▶ **Set problem**:
Rewrite all of the material below, putting "measurement label" in place of every occurrence of "dimension label" and changing nothing else.

Target pointing data:
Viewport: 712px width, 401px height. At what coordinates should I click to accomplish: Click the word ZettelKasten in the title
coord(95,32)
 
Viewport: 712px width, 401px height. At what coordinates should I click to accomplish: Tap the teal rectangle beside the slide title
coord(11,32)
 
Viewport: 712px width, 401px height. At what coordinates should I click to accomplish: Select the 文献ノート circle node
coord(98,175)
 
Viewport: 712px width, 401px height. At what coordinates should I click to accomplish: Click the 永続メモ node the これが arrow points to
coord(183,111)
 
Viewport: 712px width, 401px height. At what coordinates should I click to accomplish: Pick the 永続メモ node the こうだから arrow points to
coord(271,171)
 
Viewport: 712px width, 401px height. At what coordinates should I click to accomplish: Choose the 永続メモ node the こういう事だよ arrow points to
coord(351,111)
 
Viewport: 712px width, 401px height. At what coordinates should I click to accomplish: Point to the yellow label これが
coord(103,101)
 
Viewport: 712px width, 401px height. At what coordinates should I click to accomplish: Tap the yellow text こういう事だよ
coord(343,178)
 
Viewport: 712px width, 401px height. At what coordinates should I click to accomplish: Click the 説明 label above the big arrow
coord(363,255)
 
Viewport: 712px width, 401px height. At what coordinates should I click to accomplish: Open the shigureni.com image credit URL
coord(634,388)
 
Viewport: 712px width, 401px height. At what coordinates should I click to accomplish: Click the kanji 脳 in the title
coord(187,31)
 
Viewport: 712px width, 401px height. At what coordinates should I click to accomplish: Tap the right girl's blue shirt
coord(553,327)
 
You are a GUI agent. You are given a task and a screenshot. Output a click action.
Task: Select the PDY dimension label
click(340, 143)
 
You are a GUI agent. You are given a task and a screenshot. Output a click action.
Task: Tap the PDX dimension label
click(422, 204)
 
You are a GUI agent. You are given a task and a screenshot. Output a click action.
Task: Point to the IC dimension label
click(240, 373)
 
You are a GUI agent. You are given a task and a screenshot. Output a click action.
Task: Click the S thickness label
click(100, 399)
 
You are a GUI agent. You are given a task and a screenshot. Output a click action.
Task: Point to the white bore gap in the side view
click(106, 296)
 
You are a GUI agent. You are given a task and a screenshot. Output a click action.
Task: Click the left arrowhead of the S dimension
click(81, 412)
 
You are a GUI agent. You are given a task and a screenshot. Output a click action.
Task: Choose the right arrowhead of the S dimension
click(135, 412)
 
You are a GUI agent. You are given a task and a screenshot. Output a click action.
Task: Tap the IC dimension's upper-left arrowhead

▶ **Task response**:
Viewport: 712px width, 401px height. At what coordinates should I click to accomplish: Click the word ZettelKasten in the title
coord(95,32)
 
Viewport: 712px width, 401px height. At what coordinates should I click to accomplish: Tap the teal rectangle beside the slide title
coord(11,32)
 
Viewport: 712px width, 401px height. At what coordinates should I click to accomplish: Select the 文献ノート circle node
coord(98,175)
 
Viewport: 712px width, 401px height. At what coordinates should I click to accomplish: Click the 永続メモ node the これが arrow points to
coord(183,111)
 
Viewport: 712px width, 401px height. At what coordinates should I click to accomplish: Pick the 永続メモ node the こうだから arrow points to
coord(271,171)
 
Viewport: 712px width, 401px height. At what coordinates should I click to accomplish: Choose the 永続メモ node the こういう事だよ arrow points to
coord(351,111)
 
Viewport: 712px width, 401px height. At what coordinates should I click to accomplish: Point to the yellow label これが
coord(103,101)
 
Viewport: 712px width, 401px height. At what coordinates should I click to accomplish: Tap the yellow text こういう事だよ
coord(343,178)
 
Viewport: 712px width, 401px height. At what coordinates should I click to accomplish: Click the 説明 label above the big arrow
coord(363,255)
 
Viewport: 712px width, 401px height. At what coordinates should I click to accomplish: Open the shigureni.com image credit URL
coord(634,388)
 
Viewport: 712px width, 401px height. At what coordinates should I click to accomplish: Click the kanji 脳 in the title
coord(187,31)
 
Viewport: 712px width, 401px height. At what coordinates should I click to accomplish: Tap the right girl's blue shirt
coord(553,327)
 
You are a GUI agent. You are given a task and a screenshot. Output a click action.
Task: Select the PDY measurement label
click(340, 143)
 
You are a GUI agent. You are given a task and a screenshot. Output a click action.
Task: Tap the PDX measurement label
click(422, 204)
 
You are a GUI agent. You are given a task and a screenshot. Output a click action.
Task: Point to the IC measurement label
click(240, 373)
 
You are a GUI agent. You are given a task and a screenshot. Output a click action.
Task: Click the S thickness label
click(100, 399)
 
You are a GUI agent. You are given a task and a screenshot. Output a click action.
Task: Point to the white bore gap in the side view
click(106, 296)
 
You are a GUI agent. You are given a task and a screenshot. Output a click action.
Task: Click the left arrowhead of the S dimension
click(81, 412)
 
You are a GUI agent. You are given a task and a screenshot. Output a click action.
Task: Choose the right arrowhead of the S dimension
click(135, 412)
 
You are a GUI agent. You are given a task and a screenshot. Output a click action.
Task: Tap the IC dimension's upper-left arrowhead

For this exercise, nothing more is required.